La máscara sigue las convenciones del arte olmeca en cuanto al contorno de la cara, los ojos almendrados, la boca con las comisuras hacia abajo, la nariz ancha. Pero, más allá de esas convenciones, nos ofrece un retrato vivo, por la expresión particularmente grave que transmite. Con una mirada muy penetrante y la boca entreabierta, el personaje se abre al mundo con autoridad; como en el caso de las cabezas colosales, las máscaras parecen haber sido en cierta medida retratos de gobernantes o personajes particularmente relevantes.
El modelado de la cara se logró con un pulido muy sutil, particularmente alrededor de los ojos y en la boca, con incisiones para recalcar los párpados superiores, las aletas de la nariz, la hilera de dientes y trazos muy esquemáticos para detallar las orejas.
Por su tamaño parece haber sido una máscara funcional y no una de las numerosas máscaras miniatura comunes en la lapidaria olmeca. Sin embargo, por la ubicación de las perforaciones que habrían permitido amarrarla a un soporte (una en el centro de la parte superior de la frente y una debajo de cada oreja) y por su peso considerable, difícilmente podría haber sido destinada a cubrir la cara de una persona viva. Se ignora la función precisa de esta máscara; podría haber sido destinada a aplicarse a una efigie o a un bulto funerario, pero también podría haber tenido un destino muy distinto si, como numerosas otras máscaras semejantes proviniera de Arroyo Pesquero, Veracruz.
Ahí, donde un arroyo de aguas claras se une a un río salubre, en la región pantanosa cercana al gran sitio de La Venta, se han hallado en el fondo lodoso de la corriente, una gran cantidad de obras de la refinada lapidaria olmeca: numerosas máscaras, cientos de hachas y otros objetos más. Trabajos arqueológicos recientes han podido determinar que se trata de un lugar a donde, durante generaciones, acudía la gente a hacer valiosas ofrendas a las aguas.
Precisamente en este lugar, por ser uno de los pocos puntos que proveen de agua clara en un entorno de aguas salubres, ciertamente un recurso vital pero también con una gran carga simbólica del encuentro de mundos acuáticos complementarios.
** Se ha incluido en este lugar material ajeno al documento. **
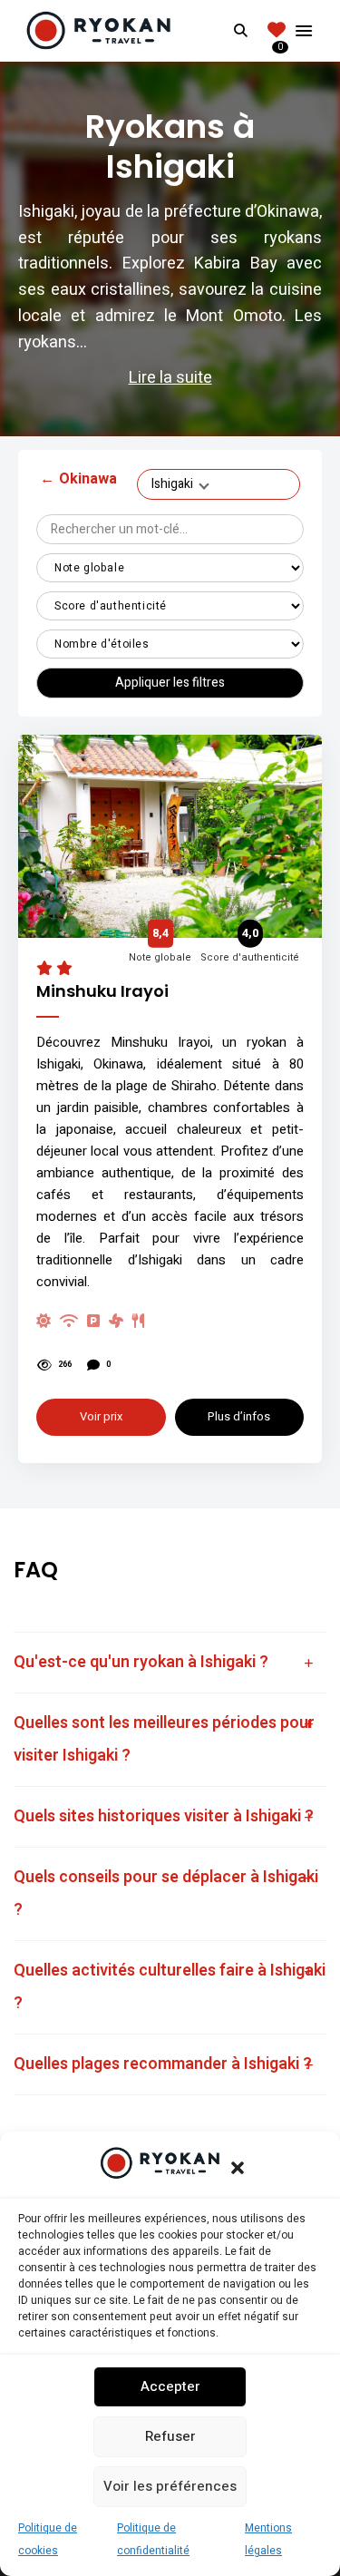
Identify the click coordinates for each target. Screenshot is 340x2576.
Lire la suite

Como suele ocurrir en los espacios rituales olmecas, en las ofrendas votivas al inframundo y a las aguas se conjugan temas como el sagrado maíz pero también el gobernante, el poder terrenal enraizado en las fuerzas mismas del universo.
Las máscaras olmecas marcan el inicio de una larga tradición de máscaras de piedra, retratos en el mundo maya, altamente estereotipados en el teotihuacano. Pero también perduró su eficacia como ofrenda a la divinidad. Algunas de esas máscaras siguieron circulando a lo largo del tiempo como objetos de gran valor y en el Templo Mayor de Tenochtitlan no solamente se reconoció el gran valor estético e intrínseco de esos objetos, sino que se siguió el mismo patrón de ofrecerlos a las entrañas del universo.
Sustraída a la mirada humana, ofrecida a los dioses, después de muchos siglos de pasar de mano en mano, una máscara olmeca fue depositada en medio de una ofrenda. Ciertamente, esas máscaras que siguen conmoviéndonos por su belleza, fueron objetos poderosos en el diálogo con lo sagrado.